Mais un comble intelligent. Un jour déconnecté, téléphone non pas coupé mais hors de la portée de votre attention, vous permet de souffler. Déjà, vous vous sentez plus libéré, plus léger. Vous êtes joignable mais dispensable.

D’ailleurs, ceux qui achètent un téléphone mais pas un smartphone, se refusant à plus de technologies sauf l’essentiel d’un téléphone qui est de téléphoner, ont compris ce que nous voulions dire.

Ha, un dernier mot. Par deux fois en haut de cet article, j’ai utilisé l’adjective « extraordinaire » pour qualifier cette technologie qui fait partie de nos vies. Qui même, en quelques années, s’est engouffrée dans ces dernières. On peut certes dire qu’elle a changé nos vies, c’est même le moins que l’on puisse dire, en bien comme en mal. Je préfère voir le bien. Pour avoir vécu, comme beaucoup de nos lecteurs, l’époque où le téléphone coutait cher et que nos parents hurlaient de raccrocher, le magnétoscope et les encombrantes VHS, les quatre, cinq chaines de télévision, les pays étrangers qui nous paraissaient des univers si loin et si différents… Je préfère cette époque actuelle où je peux travailler de chez moi – surtout en cette période, vous imaginez bien –, regarder avec mes proches pléthores de films à la portée de ma télécommande et de ma tablette grâce à la sphère Internet, avoir accès à des centaines de chaines, et téléphoner & tchater avec mes amis du monde entier sans que cela ne me coûte plus cher. Cette extraordinaire technologie a rapproché les peuples et les cultures d’une façon qui nous paraissait utopique il y a encore quinze ans – souvenez-vous en, surtout de comment s’était avant –, et rien que pour cette raison elle mérite notre respect.

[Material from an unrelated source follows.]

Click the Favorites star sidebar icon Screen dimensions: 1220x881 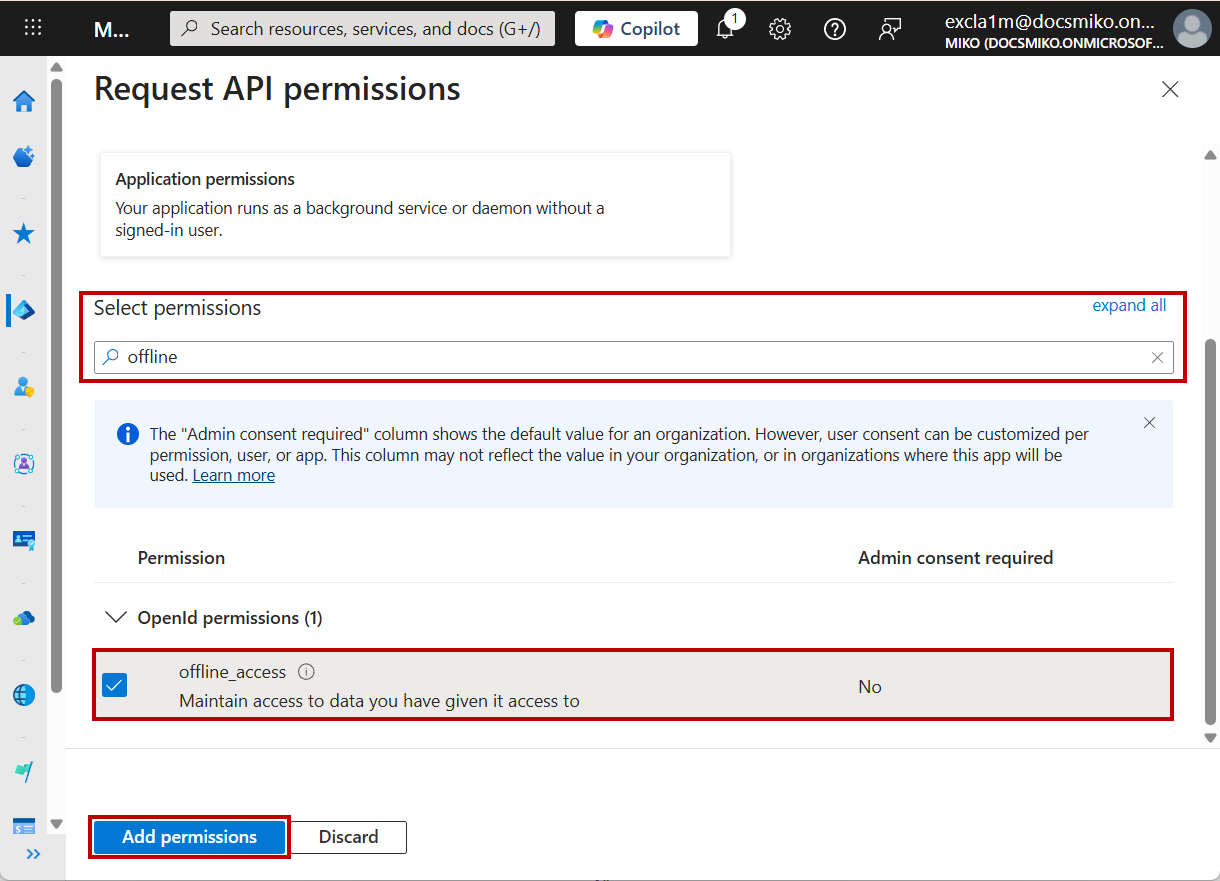[x=24, y=234]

Nous vivons une époque fabuleuse, extraordinaire pour reprendre nos mots. C’est juste qu’il faut profiter de ce qu’elle offre de positif et prendre garde à ce qu’elle apporte, a contrario, de négatif. On appelle cela l’adaptation. Une caractéristique que nous, homo sapiens, maitrisons – nous n’en serions pas là, sinon. Dans ce cas précis, il s’agit de profiter des avantages de cette extraordinaire technologie sans trop en abuser, que ses bienfaits ne se muent pas en méfaits.

Alors, pour ceux qui en sentent le besoin même en période de confinement, juste un jour pour voir, et pour résumer le cœur de cet article : DÉCONNECTEZ-VOUS.